Через двадцать минут мы исписали три листа бумаги.
Глава 14
Уроки кажутся полнейшим отстоем, когда ты счастлив, когда стоит прекрасная погода, или ты хочешь оказаться на улице, занимаясь чем угодно, но только не учебой.
Но все становится гораздо хуже, когда у тебя депрессия. Когда тебе только и хочется, что сидеть в своей комнате, пялясь на телефон в ожидании звонка, который, скорее всего, даже не поступит. Чем больше ты ждешь звонка, тем тяжелее становится его ждать, время тянется медленнее. Чем медленнее становятся уроки, тем больше тебе хочется погрузиться в себя и сделать так, чтобы время шло быстрее.
Но, конечно же, этого не происходит. И Джейсон так и не позвонил. Не написал сообщение. Он вообще со мной не связывался, даже чтобы подтвердить, что мы точно идем на Тайный праздник.
Стояла полная тишина, и это сводило меня с ума.

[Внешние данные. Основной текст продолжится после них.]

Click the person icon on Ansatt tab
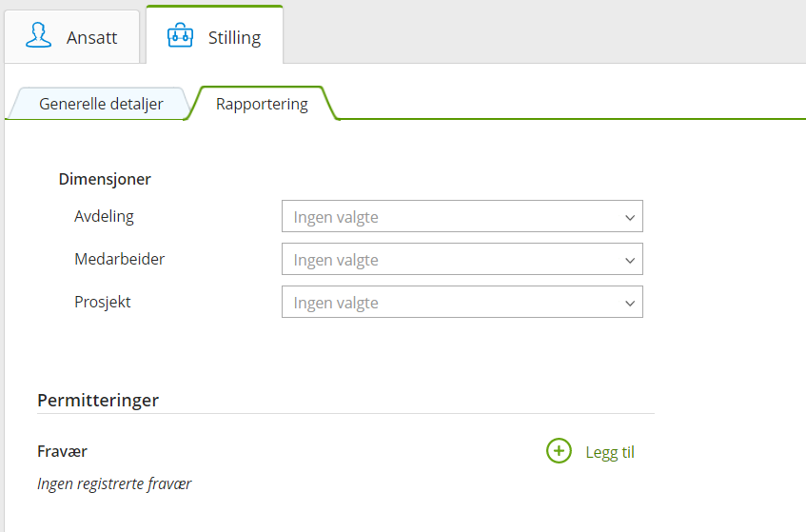This screenshot has width=806, height=532. pos(39,36)
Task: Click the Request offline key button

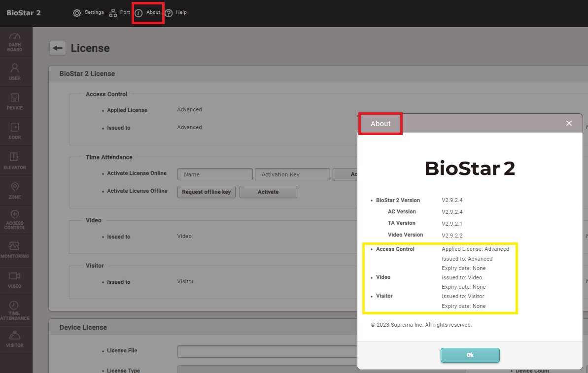Action: [207, 192]
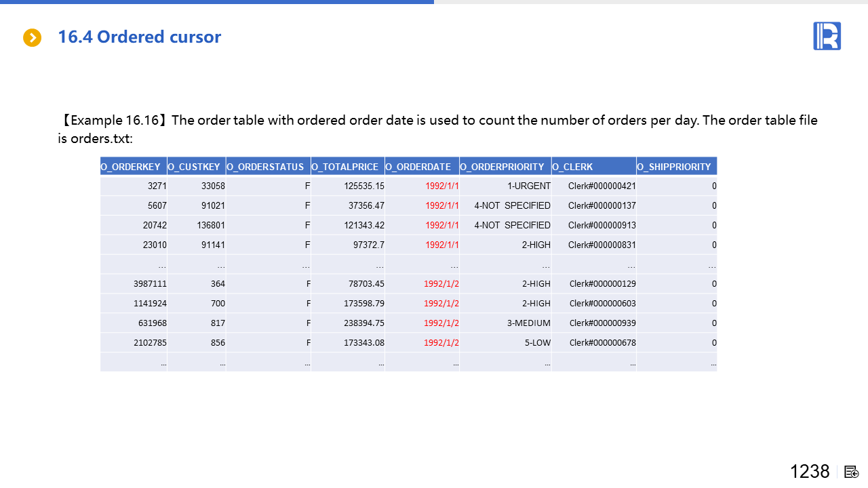Select the O_ORDERSTATUS column header

click(x=267, y=167)
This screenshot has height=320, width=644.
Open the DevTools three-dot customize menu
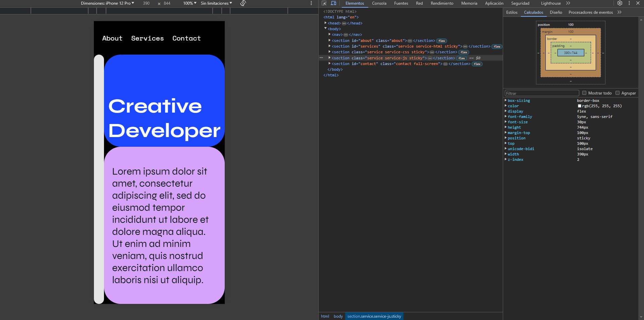coord(629,3)
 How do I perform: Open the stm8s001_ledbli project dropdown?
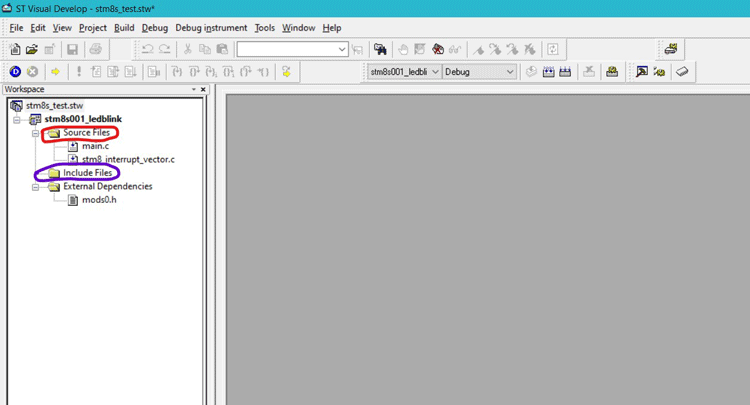[435, 72]
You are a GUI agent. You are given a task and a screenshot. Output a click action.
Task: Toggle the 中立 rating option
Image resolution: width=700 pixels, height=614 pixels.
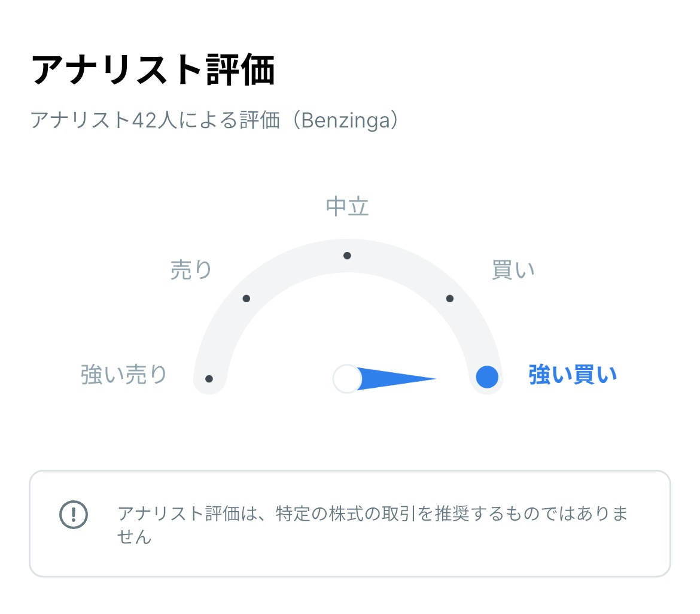coord(347,206)
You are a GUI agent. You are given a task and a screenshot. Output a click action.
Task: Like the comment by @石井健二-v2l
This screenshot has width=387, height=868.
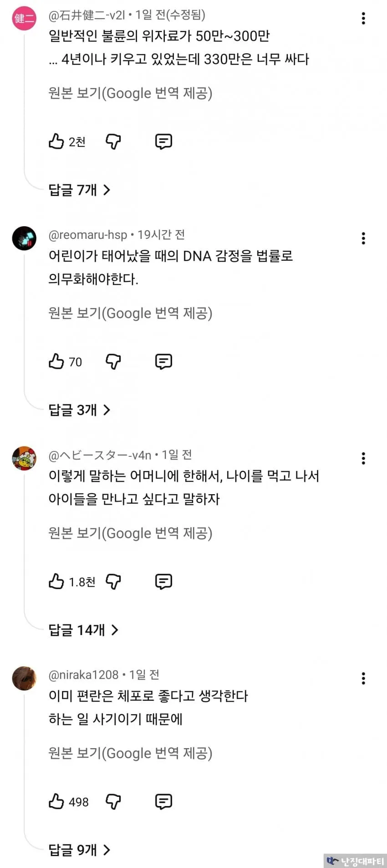tap(56, 141)
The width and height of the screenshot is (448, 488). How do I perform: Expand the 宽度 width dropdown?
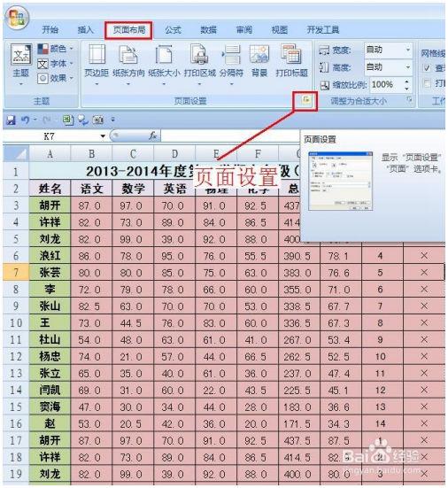(408, 50)
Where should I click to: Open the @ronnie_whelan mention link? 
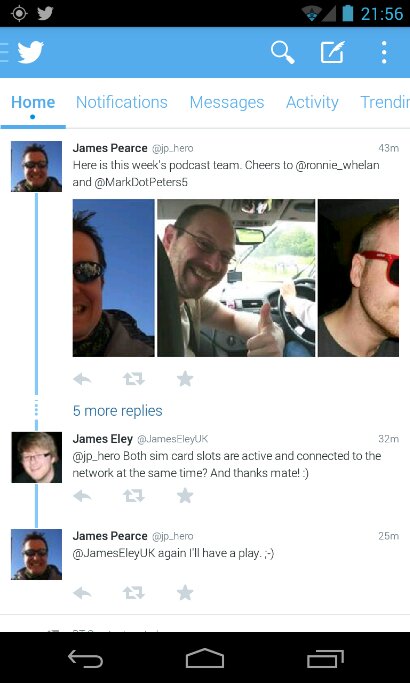[337, 166]
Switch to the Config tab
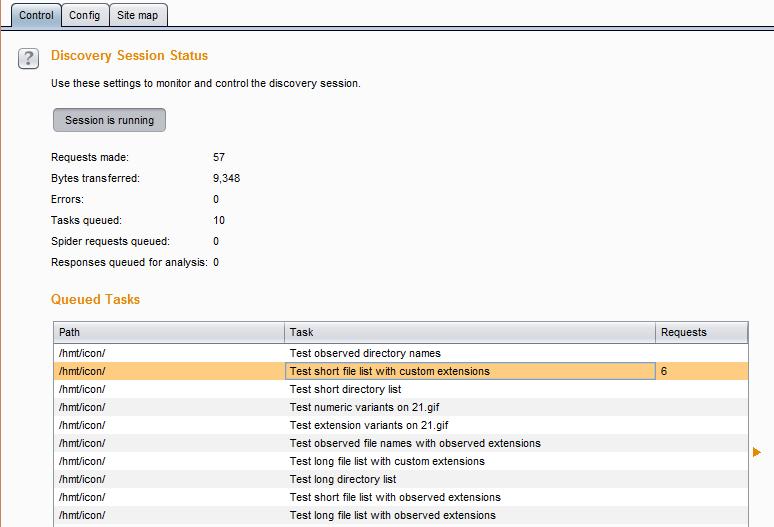The width and height of the screenshot is (774, 527). 84,15
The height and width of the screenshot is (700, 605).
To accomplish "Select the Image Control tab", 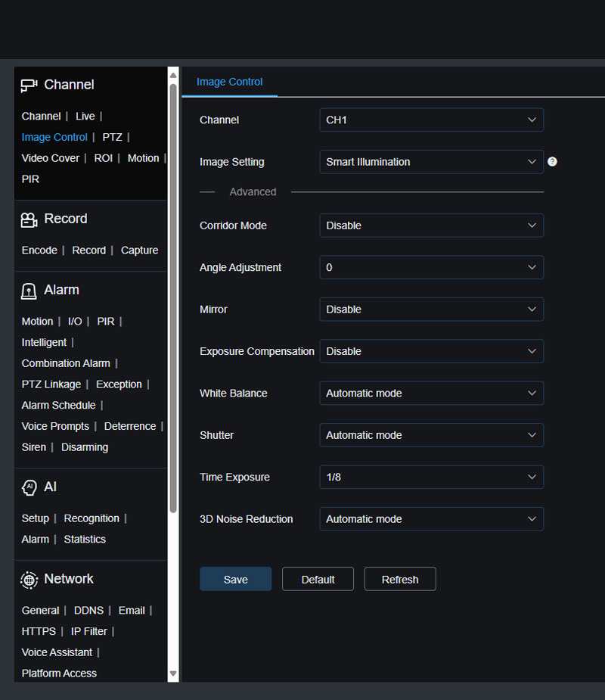I will click(x=229, y=82).
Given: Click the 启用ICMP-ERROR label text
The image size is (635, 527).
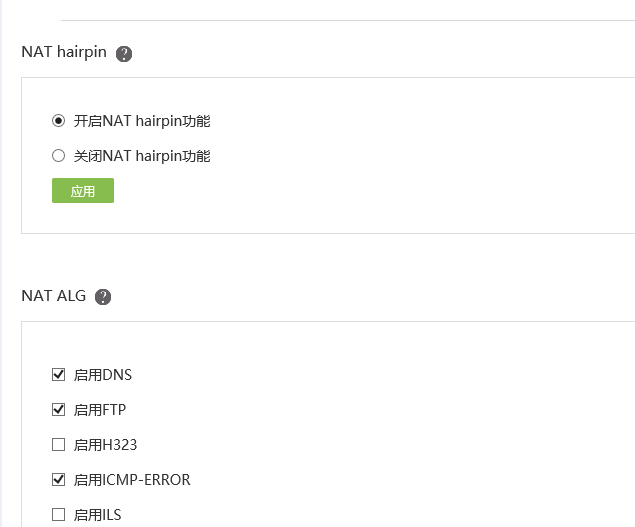Looking at the screenshot, I should point(132,480).
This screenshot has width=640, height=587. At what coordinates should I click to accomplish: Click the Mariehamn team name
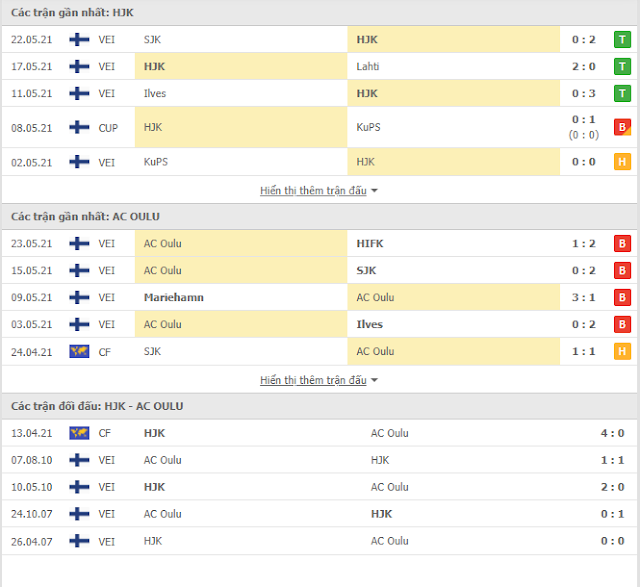pyautogui.click(x=173, y=298)
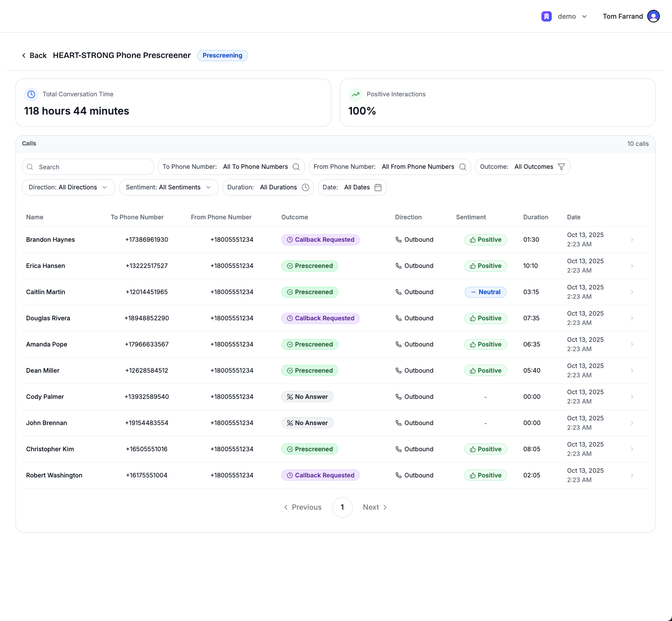The height and width of the screenshot is (621, 672).
Task: Click the Prescreening badge next to the title
Action: 222,56
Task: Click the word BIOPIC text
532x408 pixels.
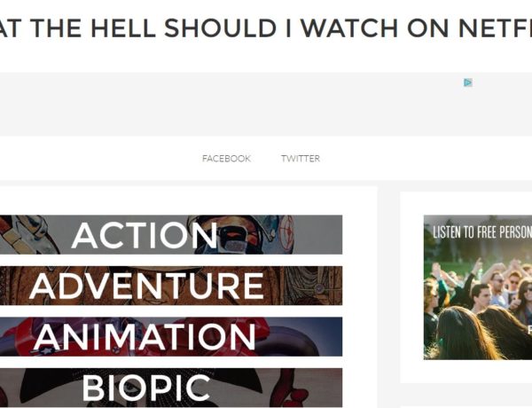Action: [x=146, y=388]
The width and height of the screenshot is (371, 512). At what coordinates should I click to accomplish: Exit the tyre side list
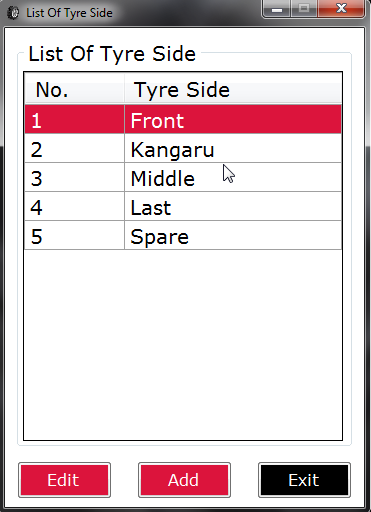[304, 480]
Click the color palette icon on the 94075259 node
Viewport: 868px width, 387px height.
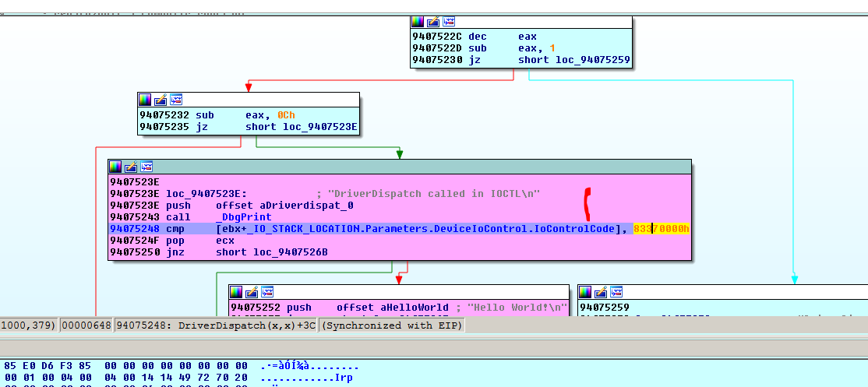point(586,292)
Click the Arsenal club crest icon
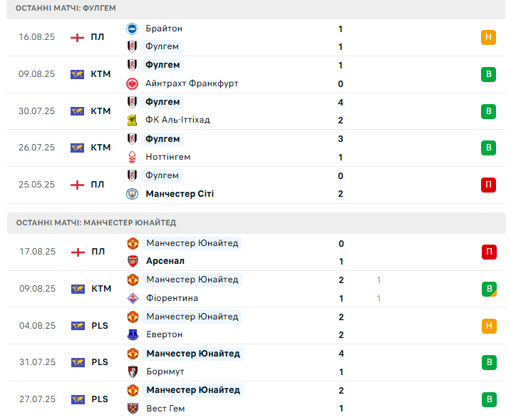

Скаут думает, что раз он не звонит, то это хороший знак — что если бы он действительно хотел со мной расстаться, то уже сообщил бы мне об этом. Не уверена, что отсутствие новостей — это хорошо, но не похоже, что я могу с этим что-нибудь сделать. Я не собираюсь писать или звонить ему. Он меня бросил, а не наоборот. Я поддержала его, когда он рассказал мне, что проклят, и семья на него давит. Я могла бы сказать ему, что для меня это слишком драматично, что существует слишком большой риск, что позже я останусь с разбитым сердцем.
Но я этого не сделала. Я осталась.
Он ушел, потому что я получила информацию от Себастьяна. Не то, чтобы я не поняла, почему он разозлился, но в чем разница между тем, что я переписывалась с Себастьяном и тем, что Детройт установила камеру? Не особо большая, насколько я могу судить.
Я весь день старалась не расплакаться, хотя казалось, что каждая минута длится вдвое дольше обычного. И к концу дня я была готова оказаться в пижаме за просмотром фильмов, а не к драме Анклава. Но поскольку мы находимся посреди магического кризиса, то на это нет ни малейшего шанса.
Я все еще член комитета по подготовке Тайного праздника (какой бы глупой сейчас ни казалась эта идея), поэтому после уроков я пошла в спортзал, чтобы посодействовать в создании отделанной бахромой гирлянды из листов черной гофрированной бумаги. У Лесли были занятия на виолончели, поэтому я осталась одна в гнезде звездной компашки и ее подражателей. Я слышала их язвительные замечания через все помещение, вырезая полоски бумаги, но мне хватало своего праздника жалости к себе, поэтому меня это не особо волновало. В вырезании одной полоски бумаги за другой есть что-то от Дзэн-буддизма[40]. Это не очень увлекательная работа, но я вошла в ритм, который помог мне очистить разум от всего остального.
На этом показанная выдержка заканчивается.